The discussions, from April 23-25, center around seven papers that were written in advance and posted online. The format for the discussions is this: For each paper, the author presents a 20-minute summary; comments are then offered by members of the Austin seminary community and the event planning team; then in a question-and-answer session from those attending in Austin and submitted online by people watching the live-stream
For each session, the Outlook will provide a snapshot of the paper and a few memorable points of the discussion.
Presentation 5: Right Mission
Written and presented by: Heidi Worthen Gamble, mission advocate for Hunger, Poverty and Peacemaking Concerns, Presbytery of the Pacific, Los Angeles
The idea of Missio Dei – the mission of God – has given fresh hope to the church in the West, becoming our reason for being, the center of our church life. We also need to reshape our framework for doing mission – a sometimes painful shift away from a mindset of helping others out of a sense of cultural and class superiority, towards a vision of redemptive justice and peace for all God’s people. Are short term mission trips effective? What is the impact of long-term partnerships of mutuality, accompaniment and self-determination? “Mission is dangerous and messy.” It’s about being in relationship with those who suffer and being willing to sacrifice on their behalf. How can the church articulate a vision for mission that moves from the donor/recipient approach to a relationship that is mutually transformational?

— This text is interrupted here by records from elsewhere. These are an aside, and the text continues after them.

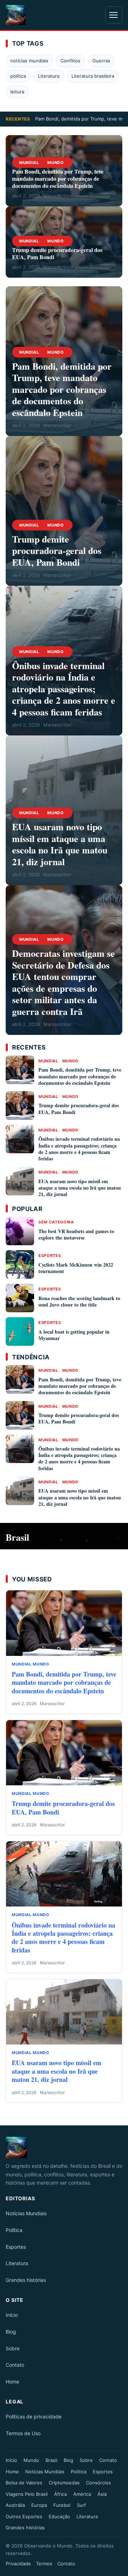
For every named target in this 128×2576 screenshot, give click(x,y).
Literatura (48, 76)
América (82, 2494)
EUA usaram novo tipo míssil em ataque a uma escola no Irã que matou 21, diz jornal (59, 844)
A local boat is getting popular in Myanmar (74, 1335)
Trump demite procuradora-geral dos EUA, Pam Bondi (57, 253)
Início (12, 2315)
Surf (81, 2505)
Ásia (102, 2494)
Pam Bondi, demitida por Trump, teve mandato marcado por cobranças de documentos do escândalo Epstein (57, 178)
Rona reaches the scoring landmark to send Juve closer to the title (79, 1301)
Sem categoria (56, 1222)
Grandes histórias (26, 2280)
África (60, 2494)
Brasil (51, 2460)
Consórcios (98, 2482)
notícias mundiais (29, 60)
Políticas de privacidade (34, 2416)
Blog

To build those relationships “is a spiritual and cultural discipline and it is labor-intesnive,” Gamble told the colloquium April 24. “We have so much to learn and to unlearn.”
Ideas from responses:
Paralysis. Ruth Elswood, a student at Austin seminary, spoke of the dangers of the “halo effect,” the self-satisfying feeling of being heroic rescuers, arising from short-term mission trips which may actually increase dependency and do little to help. But she also warned of the danger of paralysis – of well-meaning people who, worried about that dynamic, are “shocked into inaction,” and stand frozen in response to injustice.
Fair food. Elswood also spoke of the powerful witness provided by the involvement of people of faith with the campaign led by the Coalition of Immokalee Workers in Florida, who have been pressuring supermarket and restaurant chains to pay higher prices for the tomatoes that migrant workers pick. These Central American and Haitian immigrants “hold little power and are largely invisible to most of us,” Elswood said, “clinging to the margins so they will not be deported back to lives of even more extreme poverty than they face in the fields of Florida.” They also are advocating for change – effectively, having won commitments from a series of restaurants and grocery stores that will result in higher wages for the migrants laboring in the fields. By standing with them, in marches and peaceful demonstrations, praying in the produce departments of grocery stores, pastors and other people of faith draw the attention of their neighbors. They see that “this must be a God who inspires, strengthens, teaches and, above all, cares for God’s people,” Elswood said. “Worship occurs in many settings, not only in our sanctuaries.”
Prayer. Changing from a benefactor/recipient relationship to one of mutuality can be difficult for all involved and takes time. “It needs to be an ongoing journey,” involving the learning of names, the building of friendships and trust, the willingness to accompany one another, Gamble said. Before she went to serve as co-pastor of a mission church in Alaska, a cousin experienced in international mission work gave her advice that proved invaluable: “Just keep praying.”